ただし、最後にtestの”PassengerId”を使うので、これだけtest_PassengerIdに格納しておきます。
train = train.drop(['PassengerId','Name','Ticket','Cabin'],axis=1)
test_PassengerId = test['PassengerId']
test = test.drop(['PassengerId','Name','Ticket','Cabin'],axis=1)
train.head()
test.head()
予測モデルの作成
データとラベルに分割
最初に、trainを訓練データと訓練ラベル(評価・結果)に分割します。
trainのうち、最初の1カラム目”Survived”が評価ラベル(=結果)になるのでこれをy_trainに、それ以外のカラムが訓練データになるのでX_trainに入れます。
X_train, y_train, X_test, y_testという変数名は予測モデルでは頻繁に出てきますので、変な名前をつけるよりはこれを毎回使うようにしたほうが間違いを避けられます。
X_train = train.iloc[:, 1:]
y_train= train.iloc[:,0]
X_train.head()
y_train.head()
決定木で予測モデルを作成
いよいよ、予測モデルの作成になります。 今回は「決定木」を使って予測します。
- DecisionTreeClassifierをインポート
- DecisionTreeClassifierを作成
- fit()に上記で作成したX_train,y_trainを引数に加えて実行
- predict()にtestを引数に加えて実行
from sklearn.tree import DecisionTreeClassifier
clf = DecisionTreeClassifier(random_state = 0, max_depth=4)
clf = clf.fit(X_train , y_train)
pred = clf.predict(test)
pred
結果(pred)は下記のようになります。
結果のサイズをみると、418行生成されているのがわかります。
pred.shape
最後に、結果をCSVに格納しますが、上記だけだとどの乗客が生存・死亡したのかがわかりませんので、先ほど保管しておいたPassengerId(test_PassengerId)と組み合わせてからCSVに出力します。
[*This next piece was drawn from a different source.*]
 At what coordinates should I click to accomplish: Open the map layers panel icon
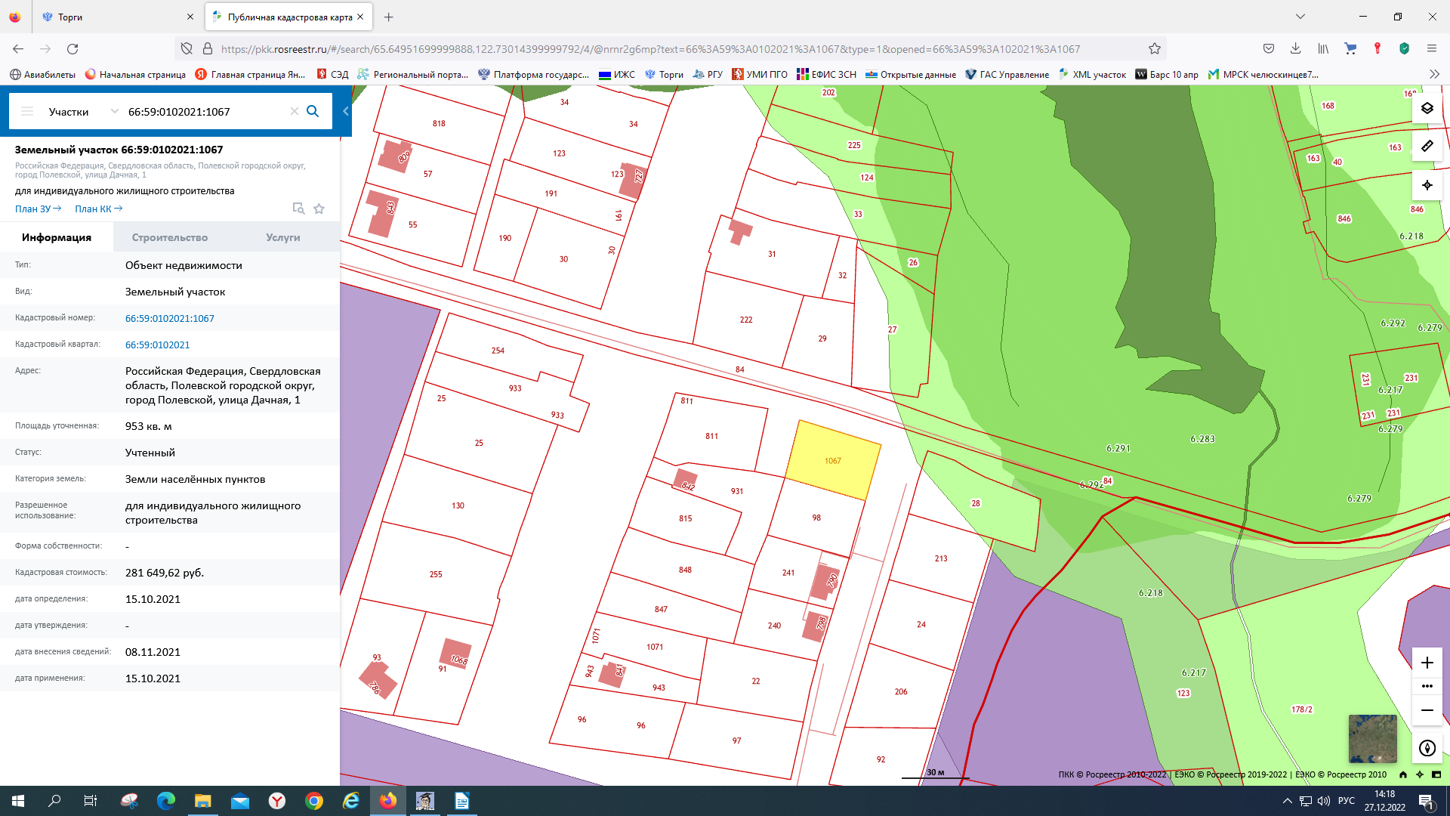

ファイルはUTF-8形式で書き込みます。
df_pred = pd.DataFrame(test_PassengerId, columns=['PassengerId'])
df_pred["Survived"] = pred
df_pred = df_pred.set_index('PassengerId')
df_pred.to_csv("titanic_pred.csv", index_label = ["PassengerId"], encoding='utf-8')
結果ファイルをテキストエディタで開くと下記のようになります。
Kaggleで結果を検証
このCSVファイルをKaggleにアップロードして検証します。 Kaggleへログイン後、タイタニックページへ進み、以下の手順で検証を行います。
- 上部メニューに「Submit Predictions」という項目がありますので、こちらをクリック
- ファイルをアップロード
- 下の「Make Submission」をクリック
数分で結果が返ってきます。右側の「Score」が正解率にいなります。今回は76.5%でした。
下にある「Jump to your position on the leaderboard 」をクリックすると、自分が世界中で何番目かがわかります。中には正解率100%の人もいるので驚きです。
次回は、他の予測モデルで挑戦したいと思います。